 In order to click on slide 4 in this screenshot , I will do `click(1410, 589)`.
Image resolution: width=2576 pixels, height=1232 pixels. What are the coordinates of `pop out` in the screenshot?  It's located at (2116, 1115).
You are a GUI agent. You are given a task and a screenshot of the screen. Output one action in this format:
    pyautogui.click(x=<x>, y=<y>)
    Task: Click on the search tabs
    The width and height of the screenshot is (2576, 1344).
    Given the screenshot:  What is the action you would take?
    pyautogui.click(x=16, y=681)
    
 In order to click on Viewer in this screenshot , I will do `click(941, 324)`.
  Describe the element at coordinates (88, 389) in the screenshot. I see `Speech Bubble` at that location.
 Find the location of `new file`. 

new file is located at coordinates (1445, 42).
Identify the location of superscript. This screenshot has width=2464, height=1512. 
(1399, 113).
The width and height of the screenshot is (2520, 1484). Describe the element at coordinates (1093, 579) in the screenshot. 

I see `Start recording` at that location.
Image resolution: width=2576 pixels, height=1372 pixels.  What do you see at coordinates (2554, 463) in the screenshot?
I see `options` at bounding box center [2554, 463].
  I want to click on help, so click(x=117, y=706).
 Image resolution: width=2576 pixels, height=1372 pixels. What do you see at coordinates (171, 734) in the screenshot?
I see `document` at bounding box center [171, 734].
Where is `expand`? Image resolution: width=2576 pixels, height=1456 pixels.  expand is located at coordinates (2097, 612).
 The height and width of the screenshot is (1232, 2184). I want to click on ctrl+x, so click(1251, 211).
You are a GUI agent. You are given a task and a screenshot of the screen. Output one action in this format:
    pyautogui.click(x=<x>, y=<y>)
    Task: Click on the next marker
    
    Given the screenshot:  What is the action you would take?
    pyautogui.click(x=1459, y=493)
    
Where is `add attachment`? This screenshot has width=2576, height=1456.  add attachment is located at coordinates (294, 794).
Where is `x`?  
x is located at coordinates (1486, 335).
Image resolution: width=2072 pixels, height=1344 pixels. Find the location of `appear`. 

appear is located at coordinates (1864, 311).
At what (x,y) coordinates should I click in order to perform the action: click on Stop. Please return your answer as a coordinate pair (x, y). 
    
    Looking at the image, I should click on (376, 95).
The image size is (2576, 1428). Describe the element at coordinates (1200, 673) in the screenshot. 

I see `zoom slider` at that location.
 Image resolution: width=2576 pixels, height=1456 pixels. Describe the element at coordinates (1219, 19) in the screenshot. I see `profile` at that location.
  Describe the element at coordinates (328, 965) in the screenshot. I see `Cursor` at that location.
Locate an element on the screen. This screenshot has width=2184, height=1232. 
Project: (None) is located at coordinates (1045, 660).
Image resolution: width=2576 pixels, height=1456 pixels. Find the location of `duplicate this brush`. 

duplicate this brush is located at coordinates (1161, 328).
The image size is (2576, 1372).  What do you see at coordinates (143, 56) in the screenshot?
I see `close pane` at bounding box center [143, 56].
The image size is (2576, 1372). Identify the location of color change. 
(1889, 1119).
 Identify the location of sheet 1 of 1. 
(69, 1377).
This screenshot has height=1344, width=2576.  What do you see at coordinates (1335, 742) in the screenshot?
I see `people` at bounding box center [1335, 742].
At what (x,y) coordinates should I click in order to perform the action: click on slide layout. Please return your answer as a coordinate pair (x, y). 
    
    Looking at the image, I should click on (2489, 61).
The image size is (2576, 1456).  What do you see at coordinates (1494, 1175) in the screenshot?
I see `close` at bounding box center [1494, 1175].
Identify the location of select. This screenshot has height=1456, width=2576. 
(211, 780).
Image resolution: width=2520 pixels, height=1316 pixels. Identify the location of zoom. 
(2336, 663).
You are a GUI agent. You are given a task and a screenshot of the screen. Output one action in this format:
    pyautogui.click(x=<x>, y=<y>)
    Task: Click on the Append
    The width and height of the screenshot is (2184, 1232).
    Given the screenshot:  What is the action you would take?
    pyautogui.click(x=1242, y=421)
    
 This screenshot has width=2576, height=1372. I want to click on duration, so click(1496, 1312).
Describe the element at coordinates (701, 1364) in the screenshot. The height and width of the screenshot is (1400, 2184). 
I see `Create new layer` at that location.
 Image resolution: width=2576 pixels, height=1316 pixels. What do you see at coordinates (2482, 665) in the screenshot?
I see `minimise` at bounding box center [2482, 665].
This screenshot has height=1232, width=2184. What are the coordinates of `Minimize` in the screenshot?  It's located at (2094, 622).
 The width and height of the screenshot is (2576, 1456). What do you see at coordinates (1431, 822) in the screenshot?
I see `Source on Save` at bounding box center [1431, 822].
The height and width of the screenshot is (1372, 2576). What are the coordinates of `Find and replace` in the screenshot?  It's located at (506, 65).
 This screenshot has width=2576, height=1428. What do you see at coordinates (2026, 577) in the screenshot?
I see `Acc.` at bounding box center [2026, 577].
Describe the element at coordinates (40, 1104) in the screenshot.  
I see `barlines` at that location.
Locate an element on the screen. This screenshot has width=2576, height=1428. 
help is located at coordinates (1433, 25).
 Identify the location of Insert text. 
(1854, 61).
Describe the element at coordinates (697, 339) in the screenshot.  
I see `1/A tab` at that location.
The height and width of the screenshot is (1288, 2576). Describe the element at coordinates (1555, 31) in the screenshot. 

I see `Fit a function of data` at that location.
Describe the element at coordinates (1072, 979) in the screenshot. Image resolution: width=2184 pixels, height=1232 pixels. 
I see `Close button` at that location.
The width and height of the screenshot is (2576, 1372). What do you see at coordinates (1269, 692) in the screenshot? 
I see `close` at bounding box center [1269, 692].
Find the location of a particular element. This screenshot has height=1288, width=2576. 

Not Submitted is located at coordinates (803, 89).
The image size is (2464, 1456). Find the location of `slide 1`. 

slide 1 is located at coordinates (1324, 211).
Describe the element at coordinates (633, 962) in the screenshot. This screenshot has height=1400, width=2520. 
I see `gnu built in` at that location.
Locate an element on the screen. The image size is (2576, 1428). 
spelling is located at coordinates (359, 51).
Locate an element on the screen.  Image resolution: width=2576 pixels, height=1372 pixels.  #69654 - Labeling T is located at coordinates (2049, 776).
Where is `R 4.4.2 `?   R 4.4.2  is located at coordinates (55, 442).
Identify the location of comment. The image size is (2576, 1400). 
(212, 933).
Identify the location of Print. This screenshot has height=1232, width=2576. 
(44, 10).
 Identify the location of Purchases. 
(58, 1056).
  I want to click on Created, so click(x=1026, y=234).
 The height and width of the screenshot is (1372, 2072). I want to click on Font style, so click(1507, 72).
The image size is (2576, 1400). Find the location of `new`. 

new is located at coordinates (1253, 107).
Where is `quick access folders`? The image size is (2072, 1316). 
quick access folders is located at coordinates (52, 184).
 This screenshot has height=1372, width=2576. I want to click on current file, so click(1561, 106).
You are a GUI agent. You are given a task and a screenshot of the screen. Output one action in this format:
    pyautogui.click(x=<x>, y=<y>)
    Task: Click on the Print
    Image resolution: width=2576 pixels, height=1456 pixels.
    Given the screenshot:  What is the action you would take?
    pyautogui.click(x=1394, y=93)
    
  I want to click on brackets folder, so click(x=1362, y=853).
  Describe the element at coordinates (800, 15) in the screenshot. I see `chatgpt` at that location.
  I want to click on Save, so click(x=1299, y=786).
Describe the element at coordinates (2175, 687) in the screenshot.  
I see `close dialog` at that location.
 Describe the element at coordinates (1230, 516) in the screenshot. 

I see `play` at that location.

::::

Retype all of the records above line for line, with nothing changed.

### Finished answer
 In order to click on slide 4 in this screenshot , I will do `click(1410, 589)`.
Image resolution: width=2576 pixels, height=1232 pixels. What are the coordinates of `pop out` in the screenshot?  It's located at (2116, 1115).
You are a GUI agent. You are given a task and a screenshot of the screen. Output one action in this format:
    pyautogui.click(x=<x>, y=<y>)
    Task: Click on the search tabs
    The width and height of the screenshot is (2576, 1344).
    Given the screenshot:  What is the action you would take?
    pyautogui.click(x=16, y=681)
    
 In order to click on Viewer in this screenshot , I will do `click(941, 324)`.
  Describe the element at coordinates (88, 389) in the screenshot. I see `Speech Bubble` at that location.
 Find the location of `new file`. 

new file is located at coordinates (1445, 42).
Identify the location of superscript. This screenshot has width=2464, height=1512. 
(1399, 113).
The width and height of the screenshot is (2520, 1484). Describe the element at coordinates (1093, 579) in the screenshot. 

I see `Start recording` at that location.
Image resolution: width=2576 pixels, height=1372 pixels.  What do you see at coordinates (2554, 463) in the screenshot?
I see `options` at bounding box center [2554, 463].
  I want to click on help, so click(x=117, y=706).
 Image resolution: width=2576 pixels, height=1372 pixels. What do you see at coordinates (171, 734) in the screenshot?
I see `document` at bounding box center [171, 734].
Where is `expand`? Image resolution: width=2576 pixels, height=1456 pixels.  expand is located at coordinates (2097, 612).
 The height and width of the screenshot is (1232, 2184). I want to click on ctrl+x, so click(1251, 211).
You are a GUI agent. You are given a task and a screenshot of the screen. Output one action in this format:
    pyautogui.click(x=<x>, y=<y>)
    Task: Click on the next marker
    
    Given the screenshot:  What is the action you would take?
    pyautogui.click(x=1459, y=493)
    
Where is `add attachment`? This screenshot has width=2576, height=1456.  add attachment is located at coordinates (294, 794).
Where is `x`?  
x is located at coordinates (1486, 335).
Image resolution: width=2072 pixels, height=1344 pixels. Find the location of `appear`. 

appear is located at coordinates (1864, 311).
At what (x,y) coordinates should I click in order to perform the action: click on Stop. Please return your answer as a coordinate pair (x, y). 
    
    Looking at the image, I should click on (376, 95).
The image size is (2576, 1428). Describe the element at coordinates (1200, 673) in the screenshot. 

I see `zoom slider` at that location.
 Image resolution: width=2576 pixels, height=1456 pixels. Describe the element at coordinates (1219, 19) in the screenshot. I see `profile` at that location.
  Describe the element at coordinates (328, 965) in the screenshot. I see `Cursor` at that location.
Locate an element on the screen. This screenshot has width=2184, height=1232. 
Project: (None) is located at coordinates (1045, 660).
Image resolution: width=2576 pixels, height=1456 pixels. Find the location of `duplicate this brush`. 

duplicate this brush is located at coordinates (1161, 328).
The image size is (2576, 1372).  What do you see at coordinates (143, 56) in the screenshot?
I see `close pane` at bounding box center [143, 56].
The image size is (2576, 1372). Identify the location of color change. 
(1889, 1119).
 Identify the location of sheet 1 of 1. 
(69, 1377).
This screenshot has height=1344, width=2576.  What do you see at coordinates (1335, 742) in the screenshot?
I see `people` at bounding box center [1335, 742].
At what (x,y) coordinates should I click in order to perform the action: click on slide layout. Please return your answer as a coordinate pair (x, y). 
    
    Looking at the image, I should click on (2489, 61).
The image size is (2576, 1456).  What do you see at coordinates (1494, 1175) in the screenshot?
I see `close` at bounding box center [1494, 1175].
Identify the location of select. This screenshot has height=1456, width=2576. 
(211, 780).
Image resolution: width=2520 pixels, height=1316 pixels. Identify the location of zoom. 
(2336, 663).
You are a GUI agent. You are given a task and a screenshot of the screen. Output one action in this format:
    pyautogui.click(x=<x>, y=<y>)
    Task: Click on the Append
    The width and height of the screenshot is (2184, 1232).
    Given the screenshot:  What is the action you would take?
    pyautogui.click(x=1242, y=421)
    
 This screenshot has width=2576, height=1372. I want to click on duration, so click(1496, 1312).
Describe the element at coordinates (701, 1364) in the screenshot. The height and width of the screenshot is (1400, 2184). 
I see `Create new layer` at that location.
 Image resolution: width=2576 pixels, height=1316 pixels. What do you see at coordinates (2482, 665) in the screenshot?
I see `minimise` at bounding box center [2482, 665].
This screenshot has height=1232, width=2184. What are the coordinates of `Minimize` in the screenshot?  It's located at (2094, 622).
 The width and height of the screenshot is (2576, 1456). What do you see at coordinates (1431, 822) in the screenshot?
I see `Source on Save` at bounding box center [1431, 822].
The height and width of the screenshot is (1372, 2576). What are the coordinates of `Find and replace` in the screenshot?  It's located at (506, 65).
 This screenshot has width=2576, height=1428. What do you see at coordinates (2026, 577) in the screenshot?
I see `Acc.` at bounding box center [2026, 577].
Describe the element at coordinates (40, 1104) in the screenshot.  
I see `barlines` at that location.
Locate an element on the screen. This screenshot has width=2576, height=1428. 
help is located at coordinates (1433, 25).
 Identify the location of Insert text. 
(1854, 61).
Describe the element at coordinates (697, 339) in the screenshot.  
I see `1/A tab` at that location.
The height and width of the screenshot is (1288, 2576). Describe the element at coordinates (1555, 31) in the screenshot. 

I see `Fit a function of data` at that location.
Describe the element at coordinates (1072, 979) in the screenshot. Image resolution: width=2184 pixels, height=1232 pixels. 
I see `Close button` at that location.
The width and height of the screenshot is (2576, 1372). What do you see at coordinates (1269, 692) in the screenshot? 
I see `close` at bounding box center [1269, 692].
Find the location of a particular element. This screenshot has height=1288, width=2576. 

Not Submitted is located at coordinates (803, 89).
The image size is (2464, 1456). Find the location of `slide 1`. 

slide 1 is located at coordinates (1324, 211).
Describe the element at coordinates (633, 962) in the screenshot. This screenshot has height=1400, width=2520. 
I see `gnu built in` at that location.
Locate an element on the screen. The image size is (2576, 1428). 
spelling is located at coordinates (359, 51).
Locate an element on the screen.  Image resolution: width=2576 pixels, height=1372 pixels.  #69654 - Labeling T is located at coordinates (2049, 776).
Where is `R 4.4.2 `?   R 4.4.2  is located at coordinates (55, 442).
Identify the location of comment. The image size is (2576, 1400). 
(212, 933).
Identify the location of Print. This screenshot has height=1232, width=2576. 
(44, 10).
 Identify the location of Purchases. 
(58, 1056).
  I want to click on Created, so click(x=1026, y=234).
 The height and width of the screenshot is (1372, 2072). I want to click on Font style, so click(1507, 72).
The image size is (2576, 1400). Find the location of `new`. 

new is located at coordinates (1253, 107).
Where is `quick access folders`? The image size is (2072, 1316). 
quick access folders is located at coordinates (52, 184).
 This screenshot has height=1372, width=2576. I want to click on current file, so click(1561, 106).
You are a GUI agent. You are given a task and a screenshot of the screen. Output one action in this format:
    pyautogui.click(x=<x>, y=<y>)
    Task: Click on the Print
    Image resolution: width=2576 pixels, height=1456 pixels.
    Given the screenshot:  What is the action you would take?
    pyautogui.click(x=1394, y=93)
    
  I want to click on brackets folder, so click(x=1362, y=853).
  Describe the element at coordinates (800, 15) in the screenshot. I see `chatgpt` at that location.
  I want to click on Save, so click(x=1299, y=786).
Describe the element at coordinates (2175, 687) in the screenshot.  
I see `close dialog` at that location.
 Describe the element at coordinates (1230, 516) in the screenshot. 

I see `play` at that location.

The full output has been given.